I could barely bring myself to look. It was just his hat. An instant later he slumped forward, collapsing on me and the wounded Frenchman, who screamed again. I wondered again if Robert had been killed. There was a nasty gash on the back of his head, oozing out blood. His heart was still beating. ‘Sit him up,’ I said to one of the sailors beside me. I took off my jacket and ripped the sleeve from my shirt. ‘Tie this around the wound.’
We rowed for HMS Pegasus and the prisoners were swiftly pulled on deck. Robert was unconscious but his eyes would occasionally flicker open. ‘Take good care of this one,’ I shouted as he was hauled aboard.
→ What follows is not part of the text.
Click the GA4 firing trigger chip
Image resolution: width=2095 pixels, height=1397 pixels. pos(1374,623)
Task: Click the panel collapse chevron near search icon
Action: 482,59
The mood aboard the Pegasus was jubilant. ‘Fourteen or fifteen of the Combined Fleet have struc
k,’ one of their midshipmen told me. ‘The rest of them have fled! And not a single one of ours surrendered.’ I had had an inkling the battle was going our way when we left for the Redoutable. It was marvellous to hear we had won such an extraordinary victory, but I felt relief rather than triumph. There would be no more killing and we could consider ourselves to have survived!
Robert came to later that evening but could remember nothing of the day, beyond the moment we left the Victory and entered the Redoutable. The Frenchman I had rescued offered me his hand when I went to visit him in the hold. ‘Ami,’ he said, with some effort. The incident moved me greatly. The French and Spanish had fought so gallantly I would be proud to count them as my friends.
CHAPTER 25
The Storm
Robert had a brutal headache and I needed to support him when he walked, but by mid-evening he felt steady enough to risk a return to the Victory. Although there was little wind, the swell had picked up and we could all sense a storm was coming. We were ferried in the Pegasus’s smallest boat. As I boarded the boat, it lurched under me and I fell hard, banging the side of my face. By the time we reached the Victory I had a livid bruise from temple to jaw. I felt quite proud of this injury. I had managed to go through the entire day without a scratch. Now no one would think I had had an easy battle.
Robert was sent at once to Mr Beatty and word quickly reached me that he would remain in the sick bay for the next few days. I was glad to be back on board my own ship, but the midshipmen’s mess was a melancholy place that night. We should have been euphoric, but we had lost too many men this day and seen too many hideous things. I was cheered to hear Pasco had survived his wounds, and Mr Beatty expected him to make a good recovery. Poor James Patrick had lost an arm and all that remained was a stump, though he too was expected to live. ‘The poor lad,’ I thought. Injuries like this on young sailors not fully grown were especially painful and slow to heal. What was left of his arm would continue to grow along with the rest of him and the stump would cause him agony for years to come.